One of the greatest challenges facing South Africa is encouraging people to save. Our low savings rate has a direct impact on our personal financial security and the health of the wider economy.
There are many reasons why people find it difficult to put money aside, and not all of them have to do with the high cost of living. For a start, many South Africans are intimidated by the number of investment and savings options they are faced with. Choosing the right product is so daunting that they are paralysed into not making any choice at all.
Sound advice might help them, but a great number of people feel that they don’t have enough money to approach a professional financial adviser.
They might also be worried about how much this service will cost them. As a result many people who know they should be saving don’t do so because it just seems too intimidating. They find that it is less stressful not to think about it.
This really lays down a challenge to the local financial services industry. How can it make saving and investing easier, cheaper and more accessible?
Online Savings Advice
Perhaps inevitably, technology is starting to provide a solution. Recently we have seen the local introduction of online tools known as “robo-advisers”.

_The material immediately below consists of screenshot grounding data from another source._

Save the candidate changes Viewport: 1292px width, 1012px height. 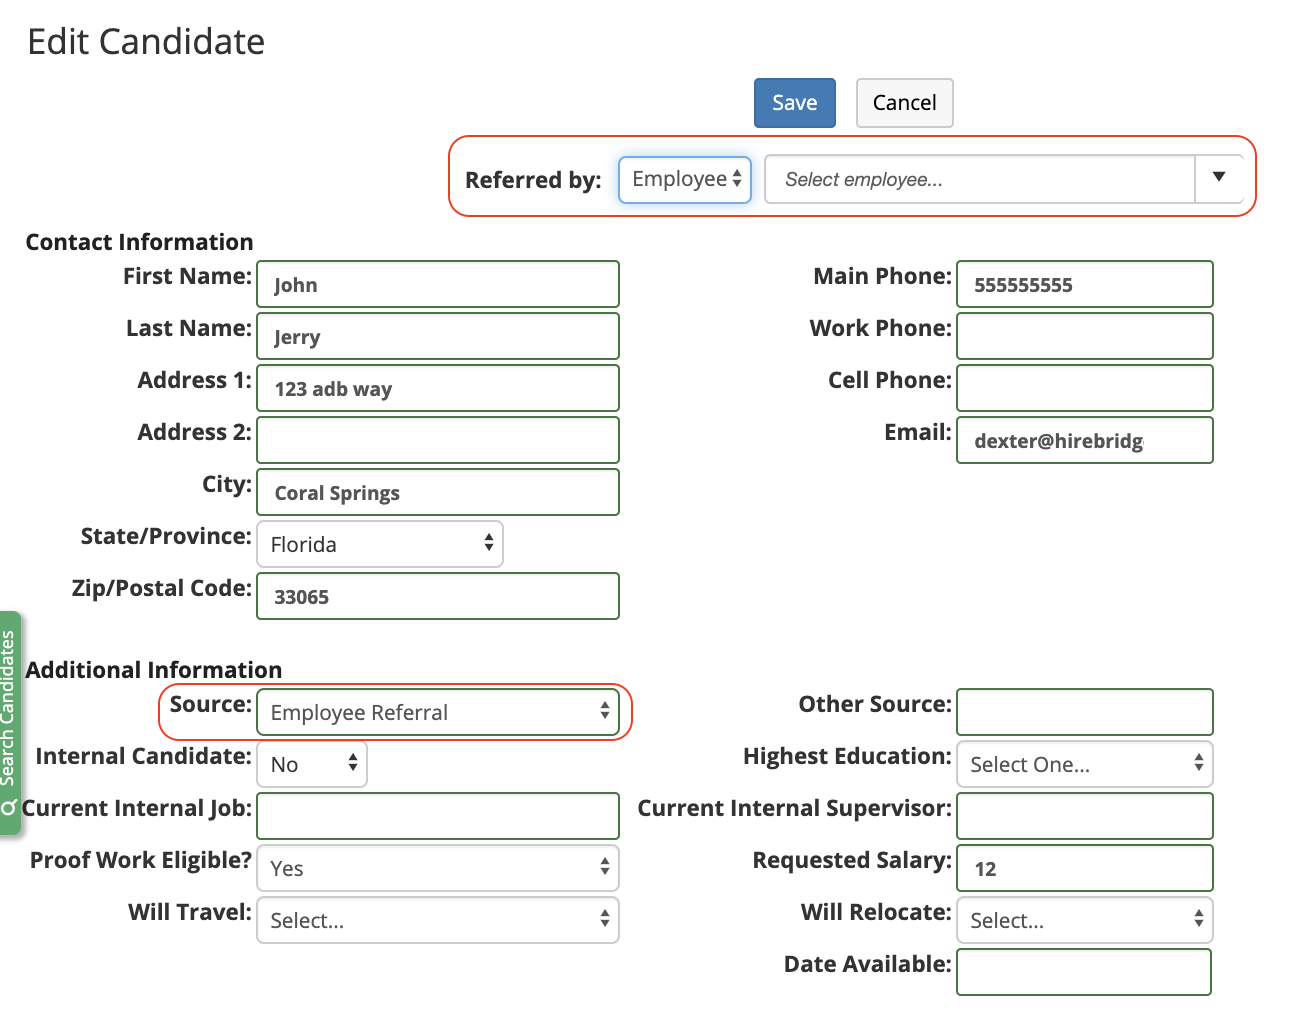(x=794, y=102)
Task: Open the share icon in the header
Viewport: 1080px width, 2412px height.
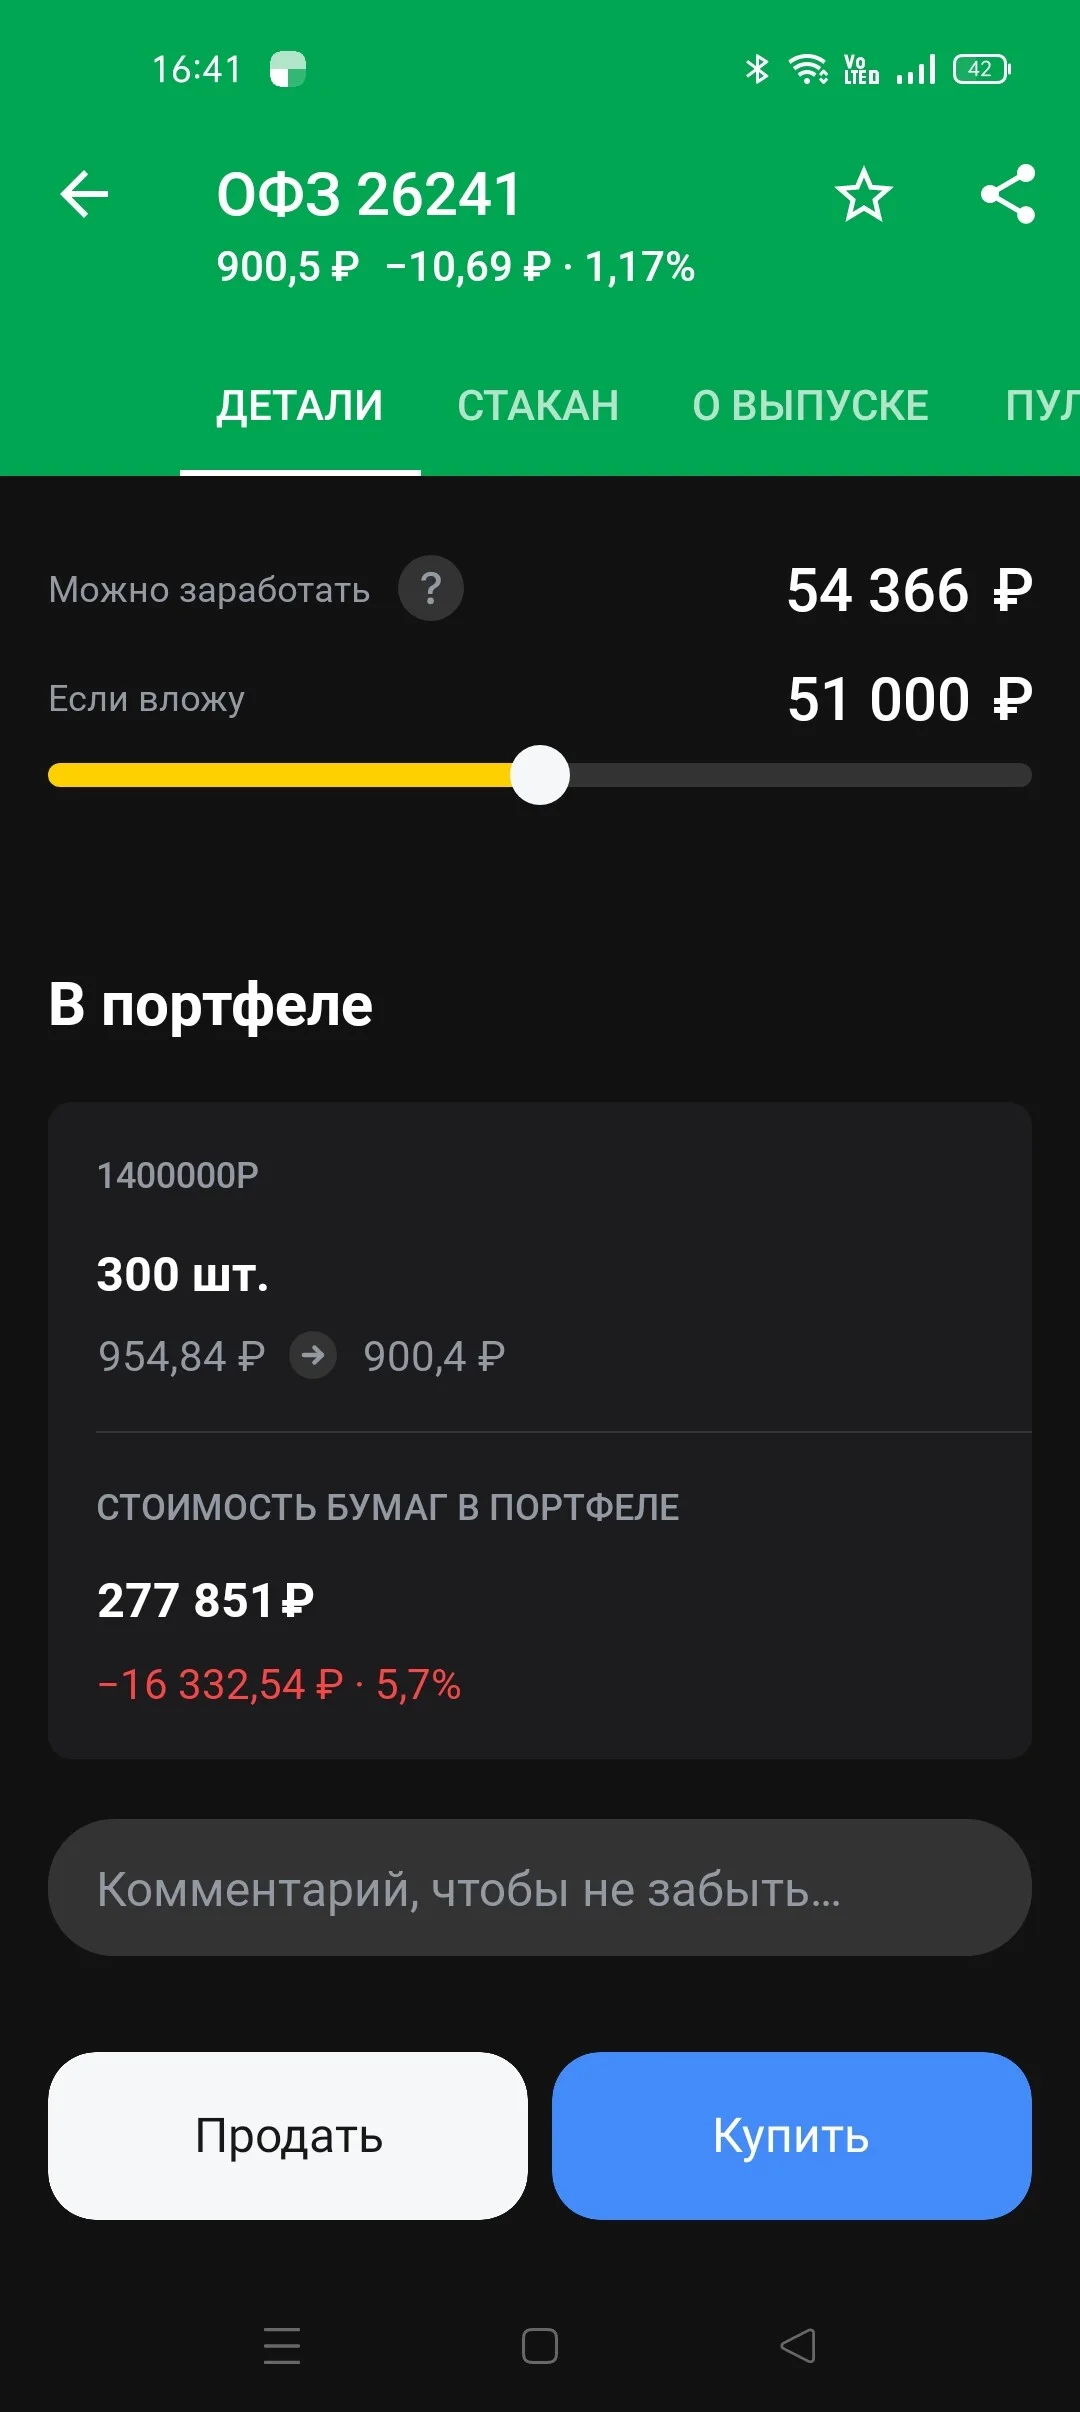Action: (x=1008, y=194)

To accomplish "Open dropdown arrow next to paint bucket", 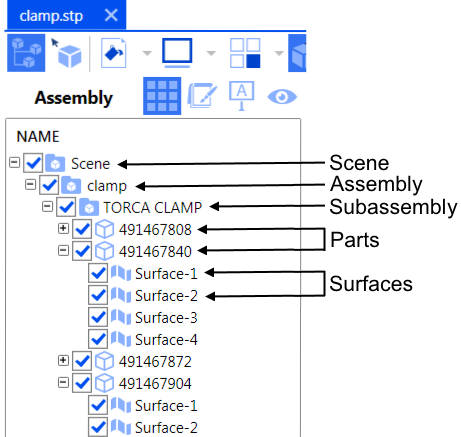I will pos(147,53).
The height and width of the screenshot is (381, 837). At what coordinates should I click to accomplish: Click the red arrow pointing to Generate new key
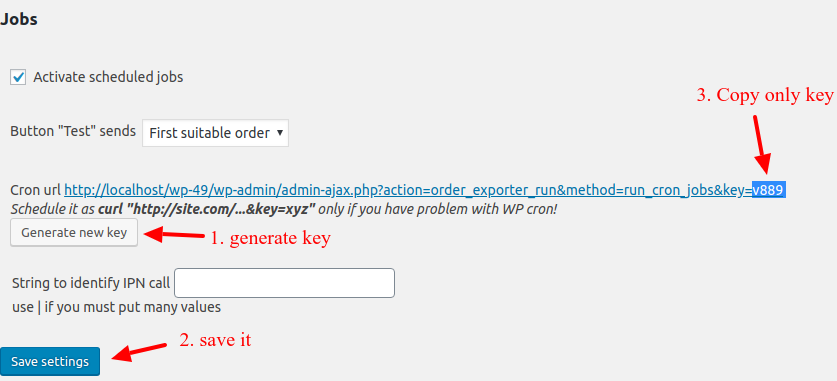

These are essentially interactive websites set up by financial advice firms to provide basic advice to individual investors. Anyone who wishes to start saving goes onto the site, answers questions about their goals, their time horizon and how much money they want to put away, and they are provided with a customised solution.
These sites also allow the individual to make the investment immediately through secure online platforms. All of the forms are created electronically, so that all the investor needs to do to finalise the transaction is send in their FICA documentation.
These “robo-advisers” have two major advantages. The first is their accessibility, as they drastically simplify the investment process and enable anyone with any kind of connectivity to obtain basic advice. The second is that no matter how much anybody has to invest, they are treated exactly the same and receive the same information.
Essentially they democratise financial advice because even if you only have R500, a “robo-adviser” can give you guidance on where to invest it. That completely takes away the intimidation factor and hopefully breaks down some of the barriers that prevent people from saving.